"""

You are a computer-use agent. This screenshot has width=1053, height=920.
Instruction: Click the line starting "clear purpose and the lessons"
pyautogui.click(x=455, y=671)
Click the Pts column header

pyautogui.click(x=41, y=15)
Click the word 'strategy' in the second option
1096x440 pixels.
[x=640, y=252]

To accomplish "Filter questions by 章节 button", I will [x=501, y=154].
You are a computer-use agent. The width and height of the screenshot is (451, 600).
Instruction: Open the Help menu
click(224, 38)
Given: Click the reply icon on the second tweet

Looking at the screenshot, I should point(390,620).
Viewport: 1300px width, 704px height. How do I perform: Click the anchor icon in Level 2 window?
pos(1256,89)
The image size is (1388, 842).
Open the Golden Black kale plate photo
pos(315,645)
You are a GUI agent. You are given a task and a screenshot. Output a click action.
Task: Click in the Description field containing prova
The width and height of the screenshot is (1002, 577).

"""

-- TASK DESCRIPTION --
Every record above belongs in the answer, reproduced exactly.

-- YOUR SOLUTION --
You are a computer-use agent. This screenshot has width=1053, height=920.
Instruction: Click the line starting "clear purpose and the lessons"
pyautogui.click(x=455, y=671)
Click the Pts column header

pyautogui.click(x=41, y=15)
Click the word 'strategy' in the second option
1096x440 pixels.
[x=640, y=252]

To accomplish "Filter questions by 章节 button", I will [x=501, y=154].
You are a computer-use agent. The width and height of the screenshot is (451, 600).
Instruction: Open the Help menu
click(224, 38)
Given: Click the reply icon on the second tweet

Looking at the screenshot, I should point(390,620).
Viewport: 1300px width, 704px height. How do I perform: Click the anchor icon in Level 2 window?
pos(1256,89)
The image size is (1388, 842).
Open the Golden Black kale plate photo
pos(315,645)
You are a GUI agent. You are given a task and a screenshot. Output a click action.
Task: Click in the Description field containing prova
The width and height of the screenshot is (1002, 577).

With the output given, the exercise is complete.